Chrileon got on stage wielding a sword to the sound of “Battle Of Arcane Might”. I don’t think many people knew them, but their high-spirits were contagious and soon everybody was riding along their “adventurous metal”. Funny blokes too, always teasing each other with a smile on their faces. “Gates Of Glory” was particularly welcomed by the crowd but the whole show left a positive mark.
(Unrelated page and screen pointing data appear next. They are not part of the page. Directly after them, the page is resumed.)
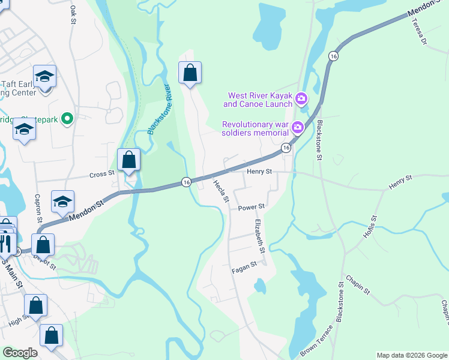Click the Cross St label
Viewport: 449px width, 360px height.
click(x=102, y=174)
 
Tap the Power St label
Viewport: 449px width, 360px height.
click(x=252, y=208)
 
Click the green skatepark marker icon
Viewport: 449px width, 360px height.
click(x=68, y=119)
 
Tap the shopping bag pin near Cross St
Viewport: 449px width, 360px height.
click(x=128, y=161)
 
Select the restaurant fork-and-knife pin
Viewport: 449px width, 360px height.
click(x=5, y=243)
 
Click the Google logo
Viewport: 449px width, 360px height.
click(x=20, y=353)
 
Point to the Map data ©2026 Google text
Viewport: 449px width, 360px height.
click(x=411, y=355)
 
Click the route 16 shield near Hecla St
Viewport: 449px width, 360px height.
click(x=187, y=182)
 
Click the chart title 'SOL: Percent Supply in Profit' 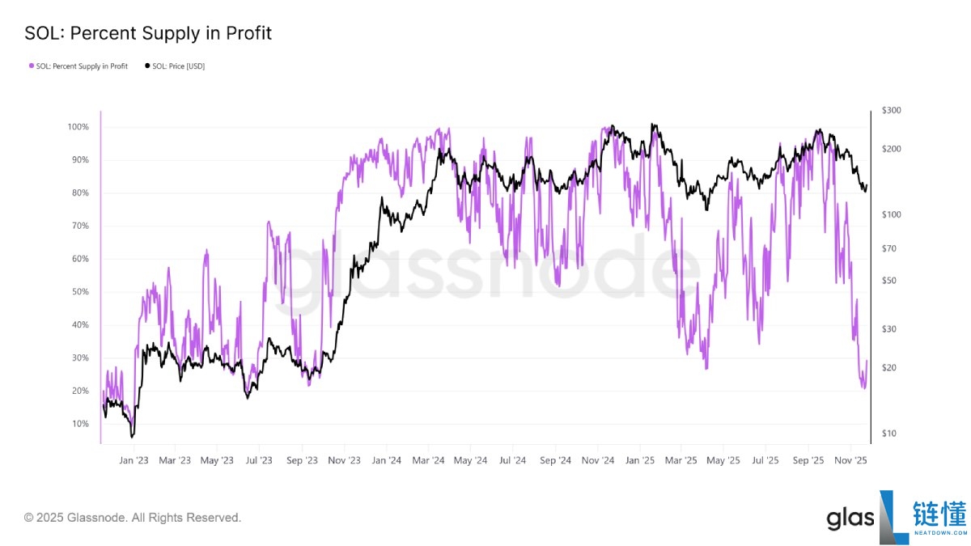coord(148,33)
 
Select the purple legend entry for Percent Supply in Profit coord(78,66)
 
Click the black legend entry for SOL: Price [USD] coord(174,66)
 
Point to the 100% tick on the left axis coord(78,128)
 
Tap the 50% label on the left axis coord(80,292)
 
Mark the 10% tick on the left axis coord(80,424)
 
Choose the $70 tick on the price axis coord(889,248)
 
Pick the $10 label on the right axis coord(889,434)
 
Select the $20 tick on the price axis coord(889,368)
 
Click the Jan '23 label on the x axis coord(133,460)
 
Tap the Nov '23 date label coord(344,460)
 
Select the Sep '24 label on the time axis coord(555,460)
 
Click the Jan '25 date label coord(639,460)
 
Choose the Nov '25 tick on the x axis coord(850,460)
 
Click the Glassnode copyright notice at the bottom coord(133,517)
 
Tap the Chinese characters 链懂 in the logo coord(939,515)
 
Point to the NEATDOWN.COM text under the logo coord(939,534)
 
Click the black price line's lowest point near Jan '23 coord(132,437)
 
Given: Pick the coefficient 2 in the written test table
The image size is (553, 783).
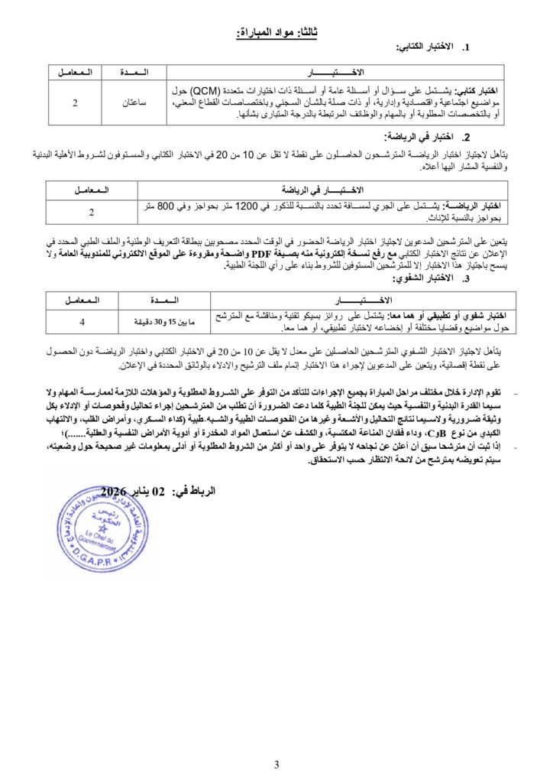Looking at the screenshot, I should click(74, 102).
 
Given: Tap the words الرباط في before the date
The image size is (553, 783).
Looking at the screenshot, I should click(196, 491).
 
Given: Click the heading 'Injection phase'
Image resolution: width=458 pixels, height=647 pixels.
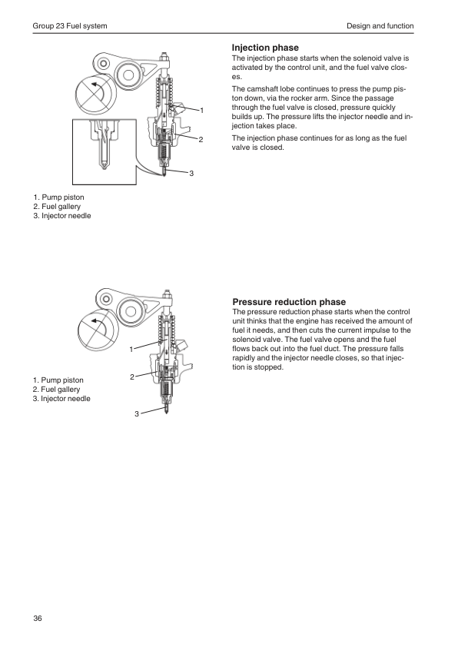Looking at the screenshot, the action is (265, 48).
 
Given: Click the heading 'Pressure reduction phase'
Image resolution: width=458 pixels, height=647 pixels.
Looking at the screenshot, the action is (289, 302).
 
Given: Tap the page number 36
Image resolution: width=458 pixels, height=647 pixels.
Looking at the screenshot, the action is (38, 618).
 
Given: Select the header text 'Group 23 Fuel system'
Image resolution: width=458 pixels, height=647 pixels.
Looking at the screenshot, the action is (70, 26).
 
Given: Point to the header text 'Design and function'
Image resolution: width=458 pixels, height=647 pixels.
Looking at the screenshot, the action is (380, 26).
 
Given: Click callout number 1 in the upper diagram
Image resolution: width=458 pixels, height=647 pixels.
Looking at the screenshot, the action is (202, 110).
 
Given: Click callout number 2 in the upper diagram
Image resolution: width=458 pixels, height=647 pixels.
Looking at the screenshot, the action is (201, 140).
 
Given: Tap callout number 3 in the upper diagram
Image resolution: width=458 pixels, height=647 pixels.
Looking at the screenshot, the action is (191, 174).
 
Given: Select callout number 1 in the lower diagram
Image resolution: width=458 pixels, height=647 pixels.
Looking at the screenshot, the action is (131, 350).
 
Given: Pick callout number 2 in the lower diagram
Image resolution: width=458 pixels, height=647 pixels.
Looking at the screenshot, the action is (132, 377).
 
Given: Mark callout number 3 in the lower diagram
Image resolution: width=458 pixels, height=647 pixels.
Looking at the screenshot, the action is (137, 413).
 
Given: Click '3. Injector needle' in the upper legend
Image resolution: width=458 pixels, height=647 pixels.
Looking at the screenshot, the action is (62, 216).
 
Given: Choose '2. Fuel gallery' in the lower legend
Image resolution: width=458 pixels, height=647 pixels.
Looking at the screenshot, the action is (57, 390).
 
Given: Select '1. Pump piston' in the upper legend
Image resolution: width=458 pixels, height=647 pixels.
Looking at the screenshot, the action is (58, 197).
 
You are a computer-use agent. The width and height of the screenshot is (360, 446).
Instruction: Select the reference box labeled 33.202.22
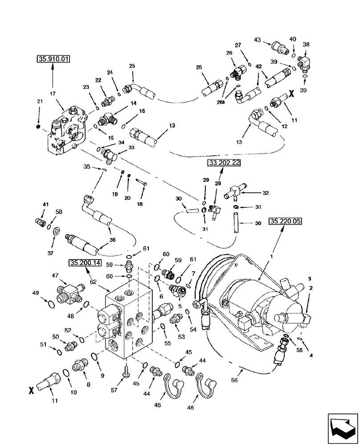pyautogui.click(x=223, y=163)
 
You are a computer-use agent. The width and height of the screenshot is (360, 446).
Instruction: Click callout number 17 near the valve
pyautogui.click(x=53, y=94)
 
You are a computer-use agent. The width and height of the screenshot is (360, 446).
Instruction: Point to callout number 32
pyautogui.click(x=266, y=194)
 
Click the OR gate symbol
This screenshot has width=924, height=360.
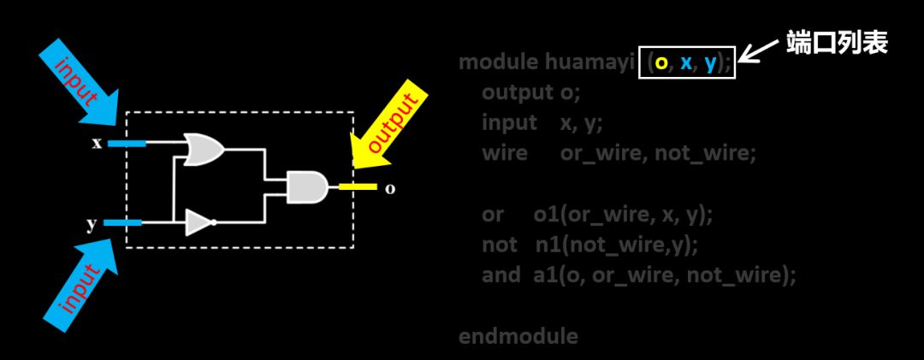pyautogui.click(x=204, y=150)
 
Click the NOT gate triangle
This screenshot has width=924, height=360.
pyautogui.click(x=198, y=223)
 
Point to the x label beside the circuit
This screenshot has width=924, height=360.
pyautogui.click(x=97, y=143)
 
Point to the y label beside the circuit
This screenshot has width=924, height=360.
pyautogui.click(x=91, y=224)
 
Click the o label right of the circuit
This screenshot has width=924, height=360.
pyautogui.click(x=390, y=188)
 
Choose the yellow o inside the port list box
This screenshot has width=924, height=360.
pyautogui.click(x=660, y=62)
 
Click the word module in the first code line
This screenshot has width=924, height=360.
pyautogui.click(x=498, y=62)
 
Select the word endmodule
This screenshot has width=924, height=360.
pyautogui.click(x=518, y=336)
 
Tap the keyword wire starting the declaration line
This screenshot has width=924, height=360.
pyautogui.click(x=504, y=153)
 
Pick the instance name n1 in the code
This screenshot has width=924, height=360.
pyautogui.click(x=548, y=245)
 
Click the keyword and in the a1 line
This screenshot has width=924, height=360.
pyautogui.click(x=500, y=275)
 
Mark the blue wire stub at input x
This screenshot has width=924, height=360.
pyautogui.click(x=127, y=143)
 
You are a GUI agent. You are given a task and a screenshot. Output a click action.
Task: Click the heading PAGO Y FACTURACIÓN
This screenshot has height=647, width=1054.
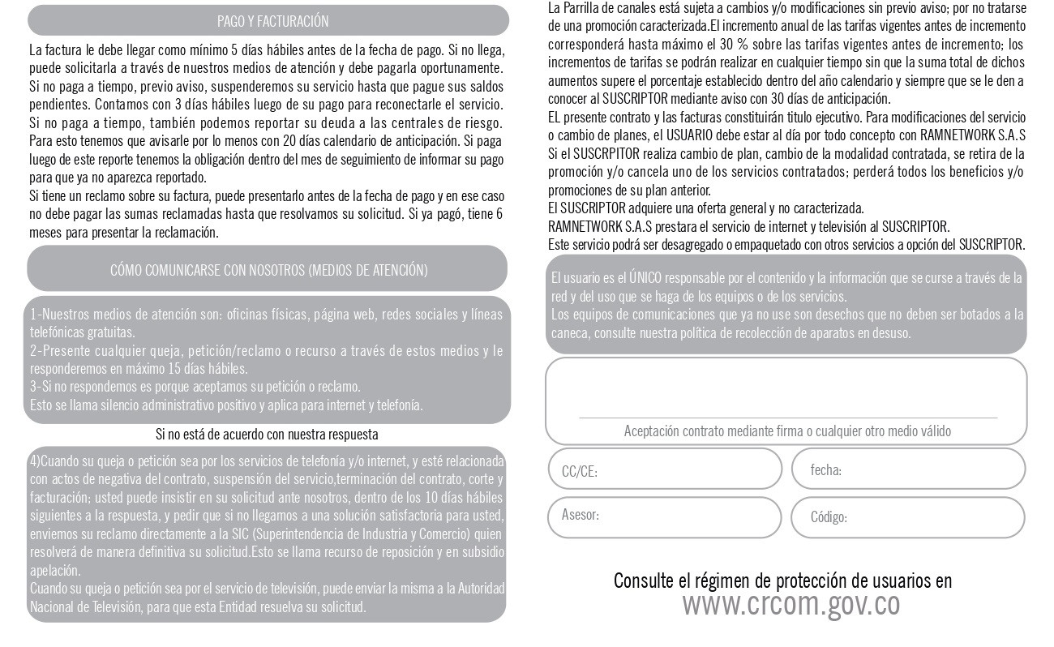272,21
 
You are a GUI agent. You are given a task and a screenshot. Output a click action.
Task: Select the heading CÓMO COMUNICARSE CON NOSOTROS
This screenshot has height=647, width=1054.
268,270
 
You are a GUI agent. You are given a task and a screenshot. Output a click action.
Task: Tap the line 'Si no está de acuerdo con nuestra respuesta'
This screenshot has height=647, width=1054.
267,435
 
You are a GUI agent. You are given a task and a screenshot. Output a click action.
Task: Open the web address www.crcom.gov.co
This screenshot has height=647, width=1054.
790,604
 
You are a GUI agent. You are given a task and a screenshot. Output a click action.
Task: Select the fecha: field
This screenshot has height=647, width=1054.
907,469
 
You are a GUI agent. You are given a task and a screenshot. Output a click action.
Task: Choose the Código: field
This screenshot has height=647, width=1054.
907,517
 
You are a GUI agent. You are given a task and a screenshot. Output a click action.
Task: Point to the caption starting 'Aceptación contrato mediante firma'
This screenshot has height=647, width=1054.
787,431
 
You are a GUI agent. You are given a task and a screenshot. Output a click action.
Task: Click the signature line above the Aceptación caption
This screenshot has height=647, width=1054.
787,418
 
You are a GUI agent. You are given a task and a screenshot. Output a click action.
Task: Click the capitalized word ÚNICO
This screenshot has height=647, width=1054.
645,278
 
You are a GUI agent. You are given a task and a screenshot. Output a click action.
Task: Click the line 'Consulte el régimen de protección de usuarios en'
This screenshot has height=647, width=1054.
782,581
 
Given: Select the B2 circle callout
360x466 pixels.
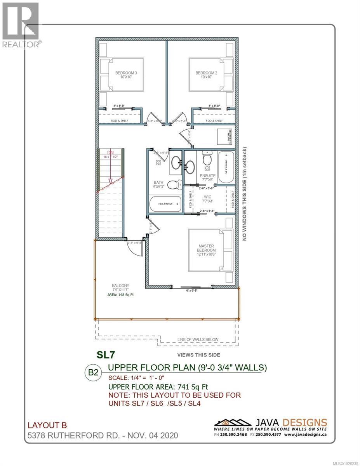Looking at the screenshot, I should pos(93,372).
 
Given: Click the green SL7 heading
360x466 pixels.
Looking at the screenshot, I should pos(105,355).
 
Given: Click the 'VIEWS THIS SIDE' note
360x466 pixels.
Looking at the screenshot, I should pos(198,355).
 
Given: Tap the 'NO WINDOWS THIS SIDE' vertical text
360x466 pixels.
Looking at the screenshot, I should pos(245,194).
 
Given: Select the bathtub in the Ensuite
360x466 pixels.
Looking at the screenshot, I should pos(226,168).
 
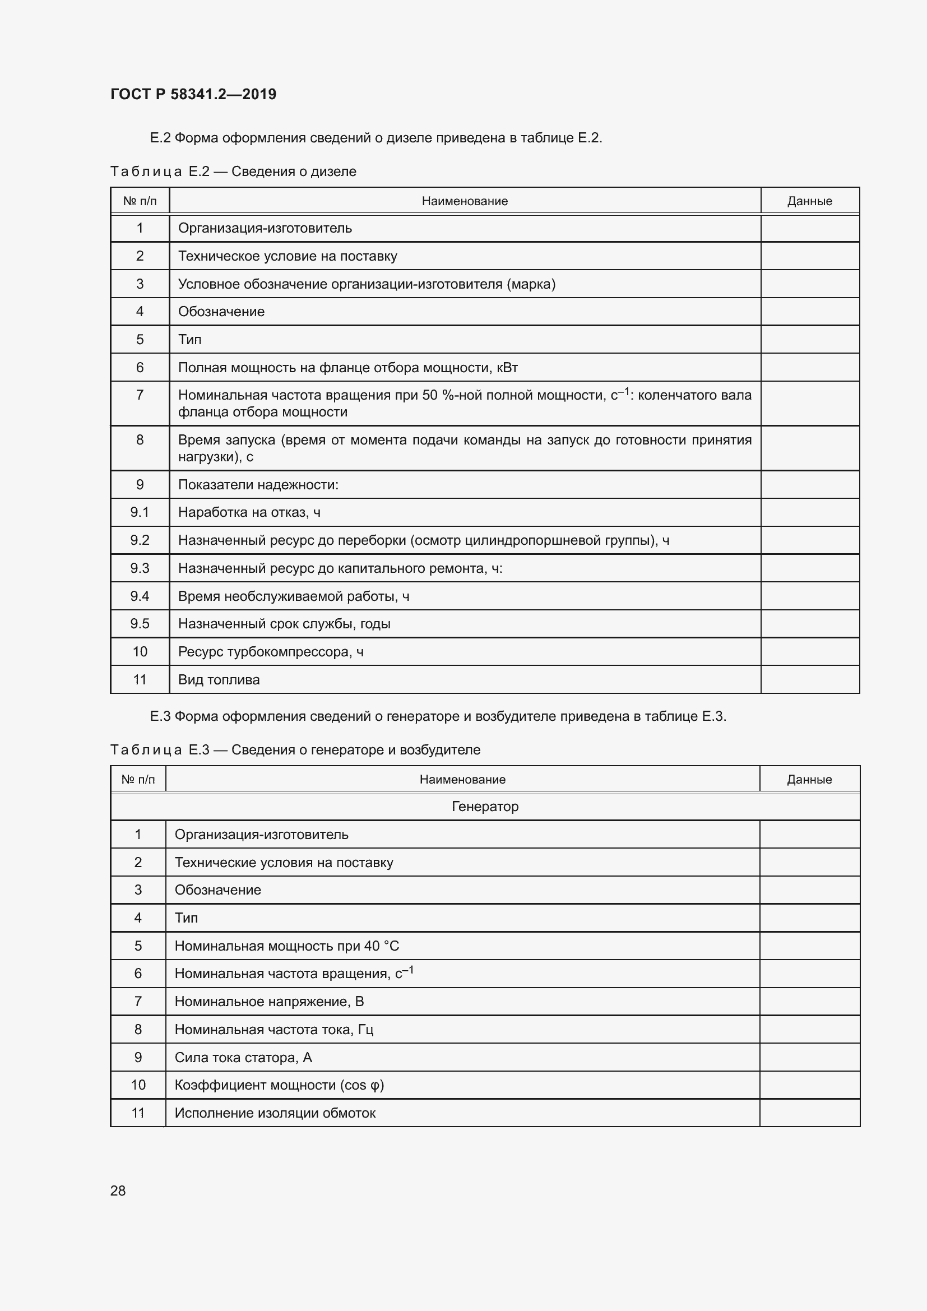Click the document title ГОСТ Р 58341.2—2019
coord(193,94)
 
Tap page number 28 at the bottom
coord(118,1190)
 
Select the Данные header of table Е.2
coord(809,201)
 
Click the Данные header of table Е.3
coord(809,780)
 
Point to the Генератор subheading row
coord(485,806)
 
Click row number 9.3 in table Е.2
coord(140,568)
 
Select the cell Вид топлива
coord(219,679)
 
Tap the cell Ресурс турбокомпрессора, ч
coord(271,651)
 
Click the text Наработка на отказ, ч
coord(249,512)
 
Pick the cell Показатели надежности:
coord(258,485)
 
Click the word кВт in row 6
coord(507,368)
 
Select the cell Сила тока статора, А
coord(243,1058)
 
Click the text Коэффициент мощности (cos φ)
coord(279,1085)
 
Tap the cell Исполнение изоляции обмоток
coord(275,1113)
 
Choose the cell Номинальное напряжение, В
coord(269,1002)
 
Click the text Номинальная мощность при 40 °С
coord(286,946)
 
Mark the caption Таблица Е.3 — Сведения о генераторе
coord(295,750)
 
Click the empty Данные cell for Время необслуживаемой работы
coord(809,596)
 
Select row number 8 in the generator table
coord(138,1030)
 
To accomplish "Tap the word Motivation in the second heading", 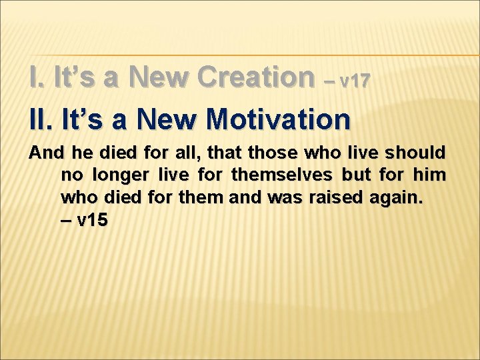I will [278, 119].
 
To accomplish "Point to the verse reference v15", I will [84, 221].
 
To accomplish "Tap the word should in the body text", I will [419, 153].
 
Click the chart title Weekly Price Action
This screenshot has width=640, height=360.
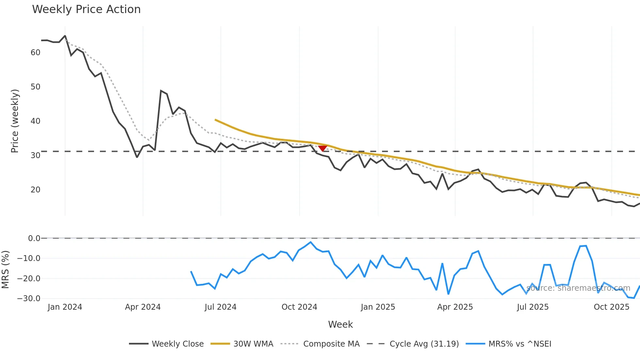coord(86,9)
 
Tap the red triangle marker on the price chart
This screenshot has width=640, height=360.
coord(323,148)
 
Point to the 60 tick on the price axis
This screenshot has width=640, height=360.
coord(35,53)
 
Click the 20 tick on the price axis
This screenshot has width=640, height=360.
coord(35,190)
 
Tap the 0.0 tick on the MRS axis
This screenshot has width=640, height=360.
coord(34,238)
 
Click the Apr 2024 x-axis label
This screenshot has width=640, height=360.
coord(143,307)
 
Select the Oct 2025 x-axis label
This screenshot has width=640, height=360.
coord(611,307)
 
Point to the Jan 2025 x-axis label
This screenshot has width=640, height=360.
coord(378,307)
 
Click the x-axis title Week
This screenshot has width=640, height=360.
coord(340,324)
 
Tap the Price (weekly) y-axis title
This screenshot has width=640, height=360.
coord(15,121)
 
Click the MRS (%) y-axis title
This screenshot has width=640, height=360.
coord(5,270)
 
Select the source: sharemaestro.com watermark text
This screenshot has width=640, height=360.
coord(578,288)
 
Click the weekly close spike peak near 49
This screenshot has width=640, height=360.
coord(161,91)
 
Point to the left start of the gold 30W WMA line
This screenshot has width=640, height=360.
coord(216,120)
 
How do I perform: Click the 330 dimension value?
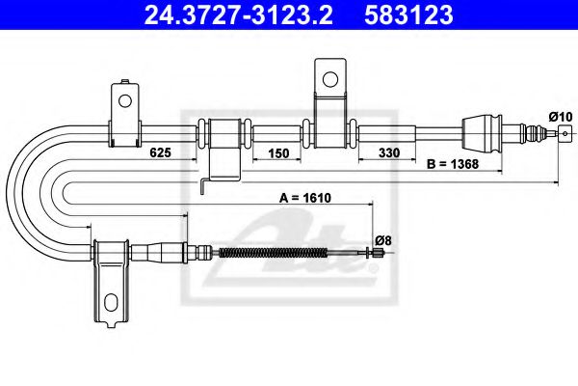coord(389,153)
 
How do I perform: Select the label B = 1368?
coord(454,164)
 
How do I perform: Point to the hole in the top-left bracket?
coord(124,99)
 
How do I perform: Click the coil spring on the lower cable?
coord(276,254)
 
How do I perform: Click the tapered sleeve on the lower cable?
coord(154,254)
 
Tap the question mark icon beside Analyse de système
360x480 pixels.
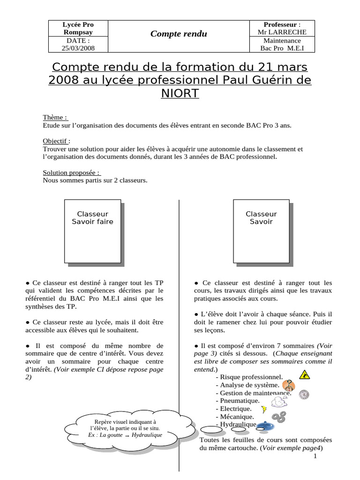pos(289,385)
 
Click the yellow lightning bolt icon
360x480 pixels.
pos(264,409)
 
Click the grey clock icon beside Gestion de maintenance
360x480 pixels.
pos(304,394)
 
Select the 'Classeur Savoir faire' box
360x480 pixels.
pos(92,231)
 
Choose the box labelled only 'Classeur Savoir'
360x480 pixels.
pos(261,231)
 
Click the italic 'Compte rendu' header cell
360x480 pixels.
pos(178,34)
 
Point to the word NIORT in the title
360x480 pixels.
pos(180,94)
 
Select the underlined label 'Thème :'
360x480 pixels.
pos(55,118)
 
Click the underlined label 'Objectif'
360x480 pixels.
pos(56,141)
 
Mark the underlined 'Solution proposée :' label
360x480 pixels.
pos(72,172)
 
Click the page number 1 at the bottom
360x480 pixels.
pos(315,456)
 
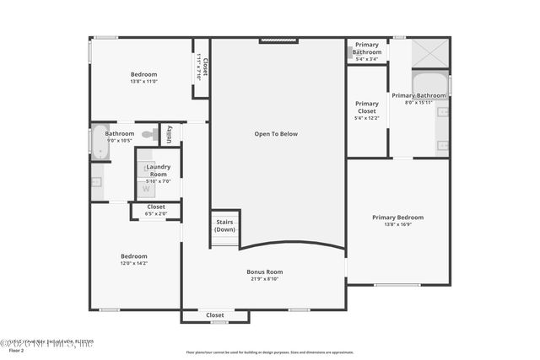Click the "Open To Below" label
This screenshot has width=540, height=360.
click(x=277, y=133)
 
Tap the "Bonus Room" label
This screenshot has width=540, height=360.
click(x=265, y=271)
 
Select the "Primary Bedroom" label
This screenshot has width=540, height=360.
click(x=398, y=217)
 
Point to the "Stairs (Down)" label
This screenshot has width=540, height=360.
click(x=225, y=226)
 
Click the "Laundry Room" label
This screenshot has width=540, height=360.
click(x=159, y=170)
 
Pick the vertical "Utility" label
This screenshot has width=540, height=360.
click(x=170, y=134)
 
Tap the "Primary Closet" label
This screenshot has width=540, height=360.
click(x=367, y=107)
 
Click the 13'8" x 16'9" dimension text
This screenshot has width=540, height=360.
click(x=398, y=224)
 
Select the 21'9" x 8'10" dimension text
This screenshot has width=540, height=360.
click(x=265, y=279)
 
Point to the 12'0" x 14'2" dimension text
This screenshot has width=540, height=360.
click(x=134, y=263)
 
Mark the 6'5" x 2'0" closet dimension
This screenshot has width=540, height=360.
click(x=156, y=213)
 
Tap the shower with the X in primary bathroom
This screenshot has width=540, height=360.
click(x=431, y=53)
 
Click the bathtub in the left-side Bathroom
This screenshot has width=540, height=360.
click(x=100, y=143)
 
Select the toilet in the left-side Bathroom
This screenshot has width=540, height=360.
click(x=149, y=133)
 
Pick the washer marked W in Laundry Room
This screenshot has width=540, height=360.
click(x=146, y=189)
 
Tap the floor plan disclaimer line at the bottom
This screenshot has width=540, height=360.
click(x=270, y=352)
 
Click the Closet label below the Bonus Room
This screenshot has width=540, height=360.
click(x=215, y=314)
The “Generation Clash” – song they sadly didn’t play – went wild the moment Christopher Williams stood behind the drums screaming in salute. We have a saying in Portugal that goes something like “old are the rags”, meaning that “old” is a word that shouldn’t be applied to people, and the youthful attitude that Wolf Hoffmann & Co. put on that night could as well be the incarnation of such saying. From recent tracks like “Stampede” and “Stalingrad” to classics such as “Princess Of The Dawn” and the mandatory “Metal Heart” and “Balls To The Wall”, there wasn’t a single moment where “age” meant nothing more than “experience”. The synced headbanging and guitar hero poses, which I usually find so cliche, just felt right this time. I guess it all depends on who’s bringing the cliches to life after all. My heart was full.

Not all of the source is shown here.